§ EXERCISE AIM: Reproduce all of the data below, substituting "The image dimensions are" for every occurrence of "The image size is" and leaving everything else unchanged. Omit the pictures from your answer.

════════════════════

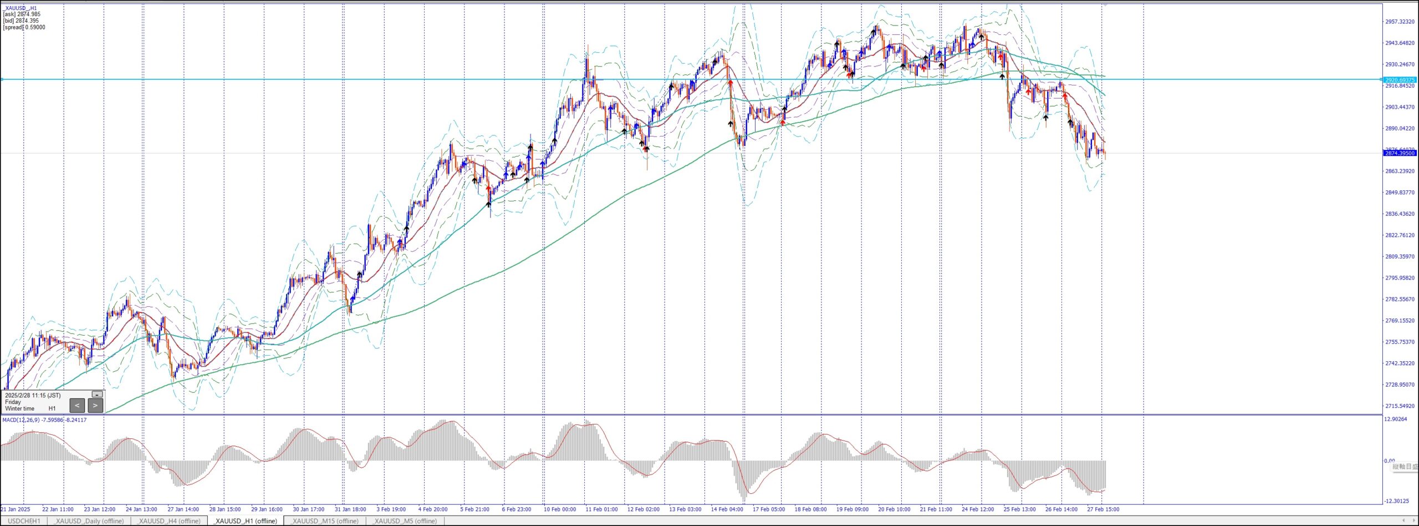Switch to the USDCHF,H1 chart tab
This screenshot has height=526, width=1419.
(x=24, y=521)
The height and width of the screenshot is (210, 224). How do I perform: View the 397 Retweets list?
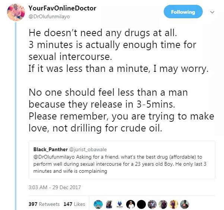point(44,204)
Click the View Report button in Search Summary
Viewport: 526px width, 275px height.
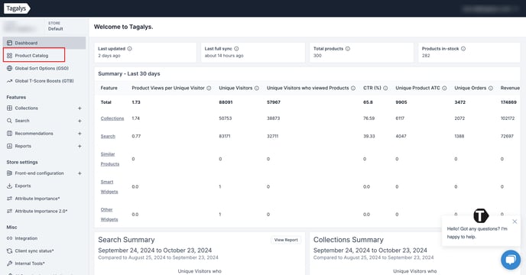point(286,240)
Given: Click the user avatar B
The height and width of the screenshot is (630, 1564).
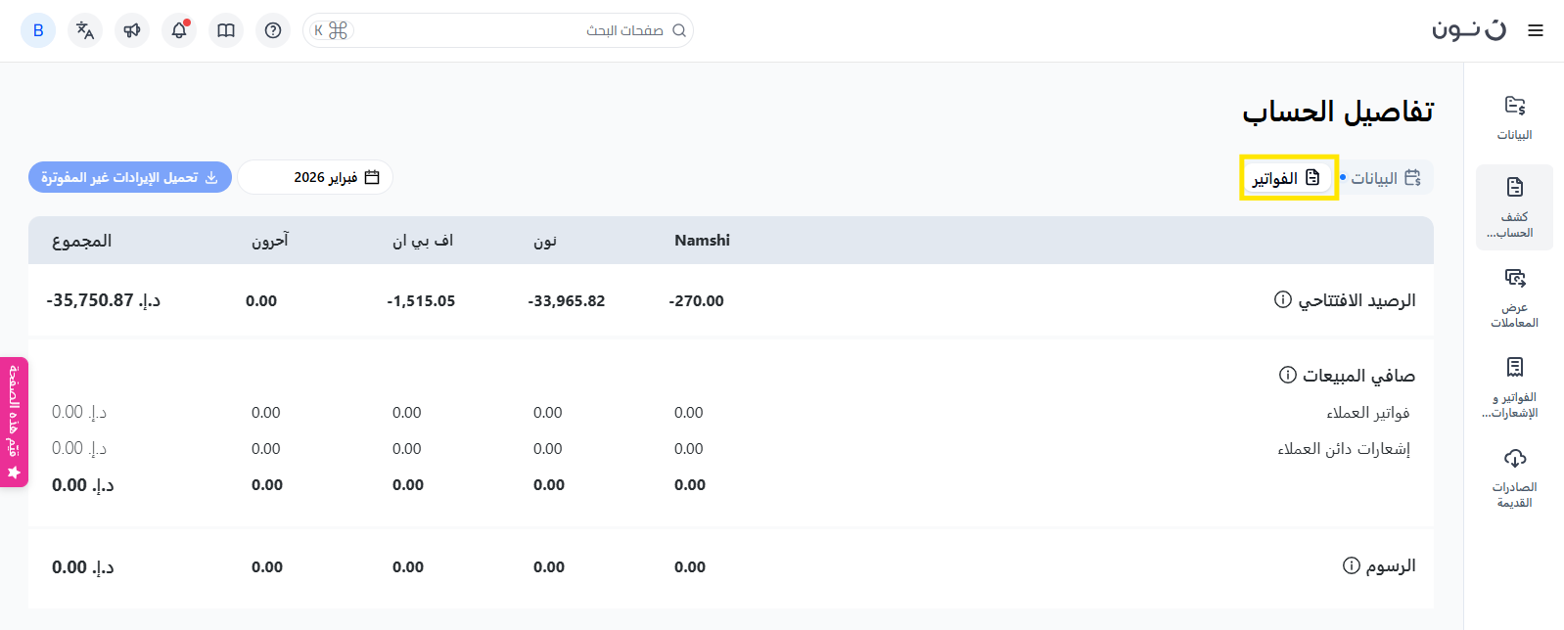Looking at the screenshot, I should [38, 30].
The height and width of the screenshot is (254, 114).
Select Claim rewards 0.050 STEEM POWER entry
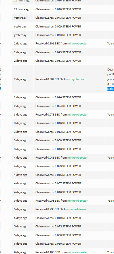58,140
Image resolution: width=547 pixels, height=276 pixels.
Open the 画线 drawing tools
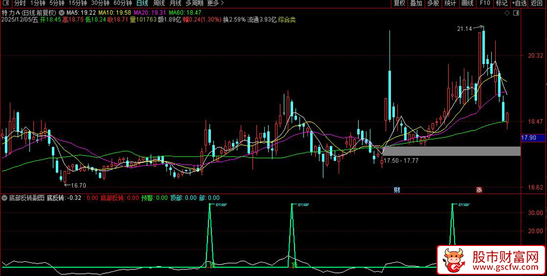[x=467, y=3]
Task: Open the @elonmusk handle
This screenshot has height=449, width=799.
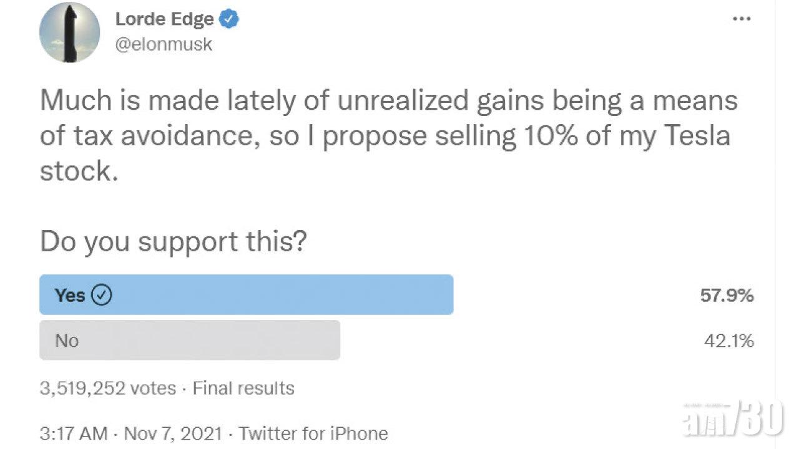Action: coord(164,44)
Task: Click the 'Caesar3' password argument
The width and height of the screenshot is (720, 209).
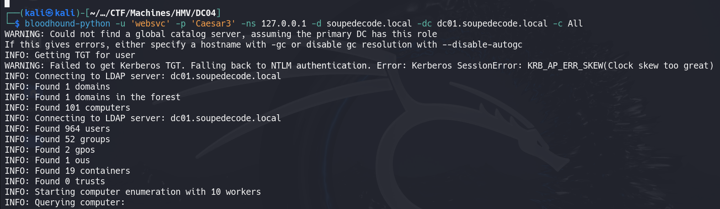Action: (213, 23)
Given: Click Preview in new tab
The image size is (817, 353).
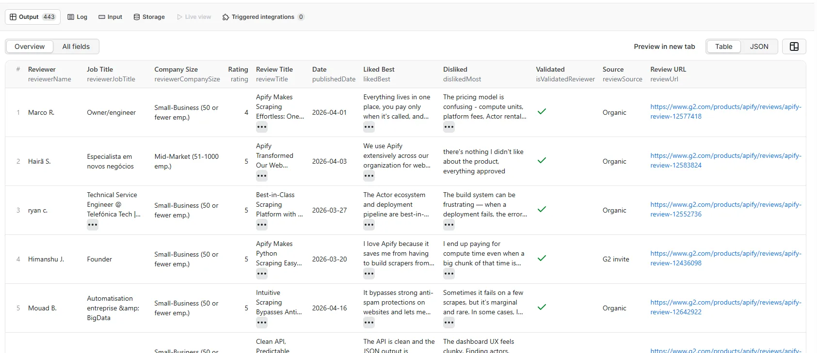Looking at the screenshot, I should tap(664, 46).
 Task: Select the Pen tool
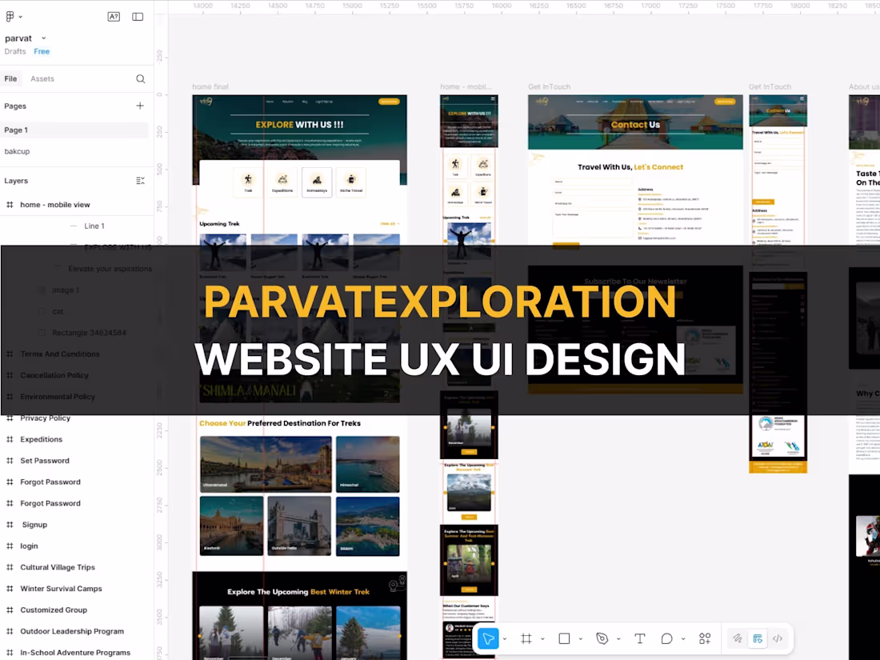pos(602,638)
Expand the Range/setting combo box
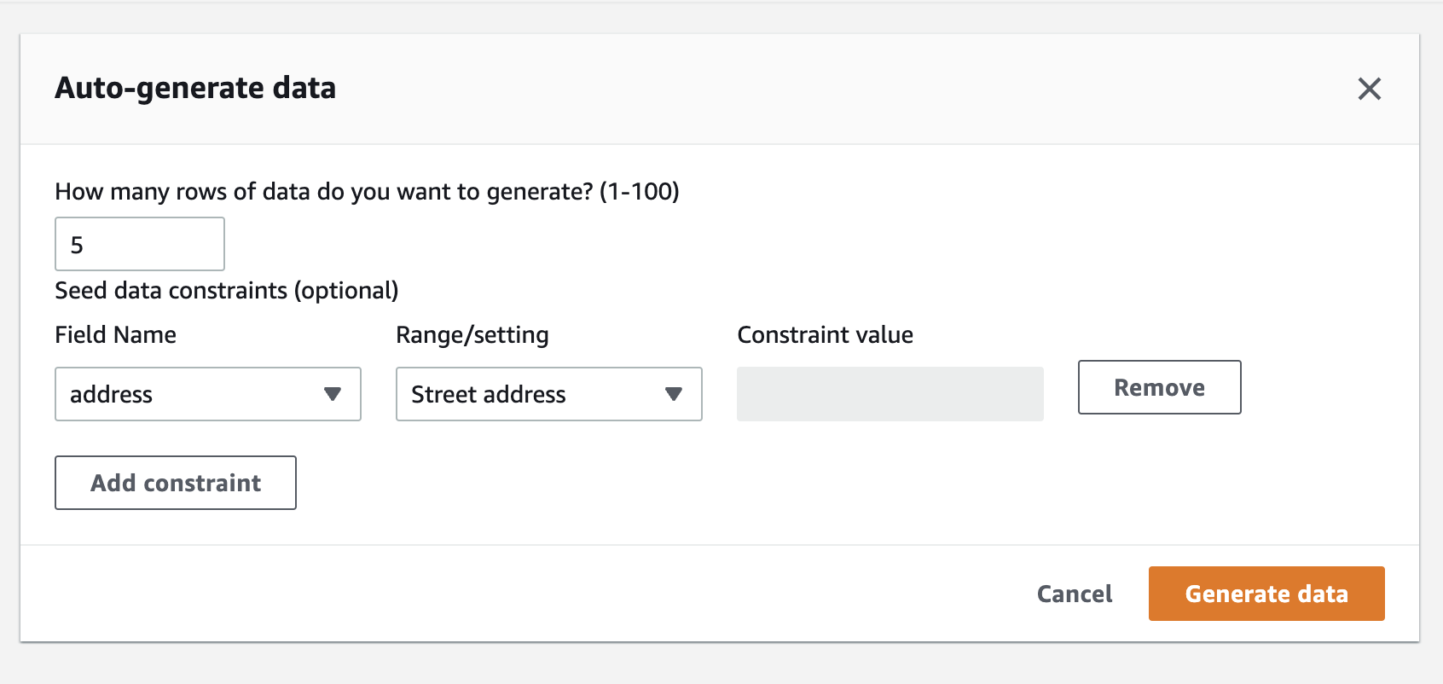Screen dimensions: 1443x684 pos(548,394)
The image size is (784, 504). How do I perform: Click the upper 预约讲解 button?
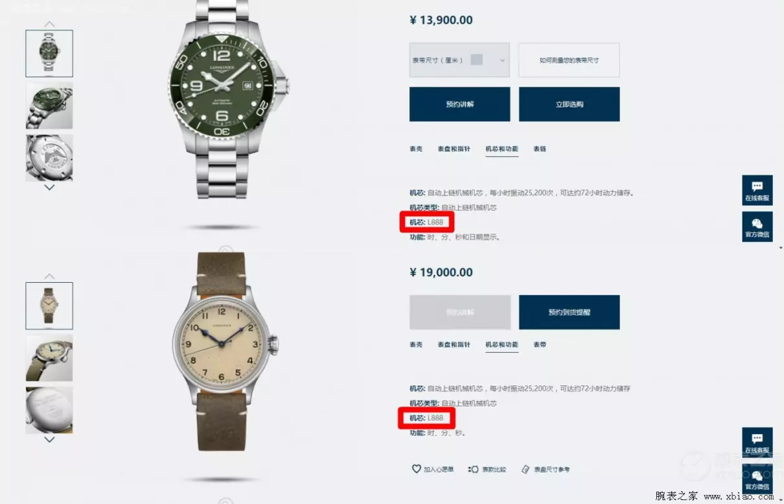(x=459, y=104)
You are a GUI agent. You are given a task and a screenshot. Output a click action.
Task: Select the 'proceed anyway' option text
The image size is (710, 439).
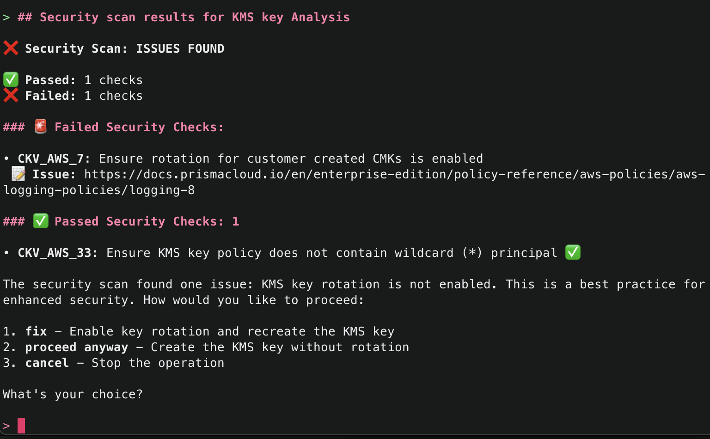pos(76,347)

════════════════════

§ SOLUTION TO THIS TASK:
Switch to the USDCHF,H1 chart tab
This screenshot has height=526, width=1419.
(x=24, y=521)
The height and width of the screenshot is (210, 224). How do I perform: View the 397 Retweets list?
point(44,204)
Click the View Report button in Search Summary
Viewport: 526px width, 275px height.
point(286,240)
Given: Click the user avatar B
The height and width of the screenshot is (630, 1564).
Looking at the screenshot, I should [38, 30].
The height and width of the screenshot is (254, 114).
Select Claim rewards 0.050 STEEM POWER entry
58,140
Image resolution: width=547 pixels, height=276 pixels.
Open the 画线 drawing tools
[x=467, y=3]
Task: Open the @elonmusk handle
This screenshot has height=449, width=799.
Action: coord(164,44)
Task: Click the 'Caesar3' password argument
The width and height of the screenshot is (720, 209).
Action: (213, 23)
Given: Click Preview in new tab
The image dimensions are (817, 353).
Looking at the screenshot, I should tap(664, 46).
 Task: Select the Pen tool
pos(602,638)
Expand the Range/setting combo box
Screen dimensions: 1443x684 pos(548,394)
The image dimensions are (784, 504). How do I perform: Click the upper 预约讲解 button?
(x=459, y=104)
You are a GUI agent. You are given a task and a screenshot. Output a click action.
Task: Select the 'proceed anyway' option text
The image dimensions are (710, 439).
pos(76,347)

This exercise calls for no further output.